→ **Extrait du document**
>>>

Articles de jurisactuubs

  • Regard sur la garantie autonome en cas de scission de société

    Article publié le 17 février 2017

     

    La scission/fusion d’une société entraîne sa dissolution sans liquidation et la transmission universelle de son patrimoine à la société bénéficiaire. Cette règle est établie par les articles L 2321 du Code civil et L. 236-3 du Code de commerce. Cependant, la Cour de cassation vient de décider que, sauf convention contraire, la garantie autonome qui ne suit pas l’obligation de garantie n’est pas transmise en cas d’une scission ou en cas d’absorption par voie de fusion à la société bénéficiaire.

    En l’espèce, les 26 octobre et 9 novembre 2004, la société Hôtel les Grandes Rousses a donné son fonds de commerce d’hôtel-bar-restaurant en location gérance à une deuxième société, la société HMC Les Grandes Rousses. Le 3 novembre 2004, cette dernière, en exécution du contrat, a remis à la société Hôtel les Grandes Rousses une garantie à première demande consentie par une caisse régionale du crédit agricole.

    Pendant le cours du contrat de location gérance, la première société a fait l’objet d’une scission emportant transmission de la branche d’activité de l’hôtel au profit d’une autre société. La société HMC ayant résilié le contrat, l’autre société, après de vaines mises en demeures auprès de cette dernière, a par lettre du 30 juin 2011 demandé à la banque de mettre en œuvre la garantie à première demande puis l’a assignée en paiement.

    La Cour d’appel de Pau, dans un arrêt du 19 mars 2015, donna raison à la société saisissante.

    Les juges de la Cour d’appel ont ainsi retenu que, sauf clause contraire, la transmission universelle du patrimoine qui résulte d’une opération de fusion ou de scission n’est pas incompatible avec le caractère intuitu personae de la garantie première demande.

    Dès lors, il était constaté que la société Hôtel les Grandes Rousses bénéficiait d’une telle garantie et avait fait l’objet d’une scission à compter du 1er novembre 2005.

    La garantie accordée au titre de la location-gérance de l’hôtel se rattachant à l’activité hôtelière cédée, il n'y avait lieu ni de mentionner l'existence de cette garantie dans l'acte de scission, ni de recueillir le consentement exprès de la banque sur le transfert de garantie.

<<<

→ **Consignes**
- 1) D'après l'article sur la garantie autonome en cas de scission, pourquoi la Cour d'appel de Pau a-t-elle jugé inutile de mentionner la garantie dans l'acte de scission et d'obtenir le consentement exprès de la banque ? Répondez en une à trois phrases.
- 2) Prolongez l'article sur la garantie autonome en cas de scission à partir de sa dernière phrase.

→ **Section des données**
>>>

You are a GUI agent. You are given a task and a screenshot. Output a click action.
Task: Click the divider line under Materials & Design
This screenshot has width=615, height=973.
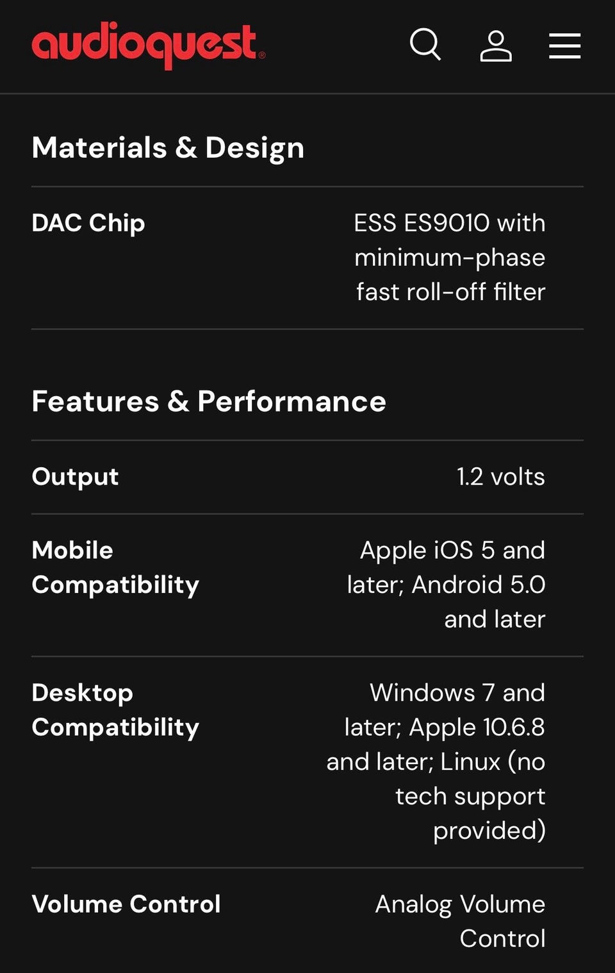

<<<

→ **Liste des réponses**
- 1) Pour la Cour d'appel de Pau, la garantie avait été accordée au titre de la location-gérance de l'hôtel. Elle se rattachait donc à l'activité hôtelière cédée lors de la scission. Pour cette raison, il n'y avait lieu ni de la mentionner dans l'acte de scission, ni de recueillir le consentement exprès de la banque sur son transfert.

- 2)
    La chambre commerciale par sa décision du 31 janvier 2017, cassa purement et simplement l’arrêt d’appel au visa des articles 2321 du code civil et L. 236-2 du code de commerce.

    Analyse :

    Pour rappel, la garantie à première demande est un acte en vertu duquel, un bénéficiaire est susceptible d’exiger le paiement d’une somme d’argent déterminée auprès d’un organisme garant (souvent une banque) dès la première demande.

    De cette décision de cassation à la solution lapidaire, lapidaire car elle renvoie seulement aux articles précités, nous pouvons en déduire que, sauf convention contraire, la garantie autonome, qui ne suit pas l'obligation garantie, n'est pas transmise en cas de scission de la société bénéficiaire de la garantie.

    Cette nouvelle solution résulte de la nature même de la garantie. En effet, la nature de la garantie est indépendante de l’obligation garantie. En l’occurrence, l’opération de fusion ou de scission (ici une transmission de patrimoine de manière universelle) ne peut pas faire échec à ce principe. Pour pallier cela, il faudrait insérer une clause contraire dans l’acte de garantie ou une acceptation du garant pour y déroger en vertu de l’article 2321 4° du code civil.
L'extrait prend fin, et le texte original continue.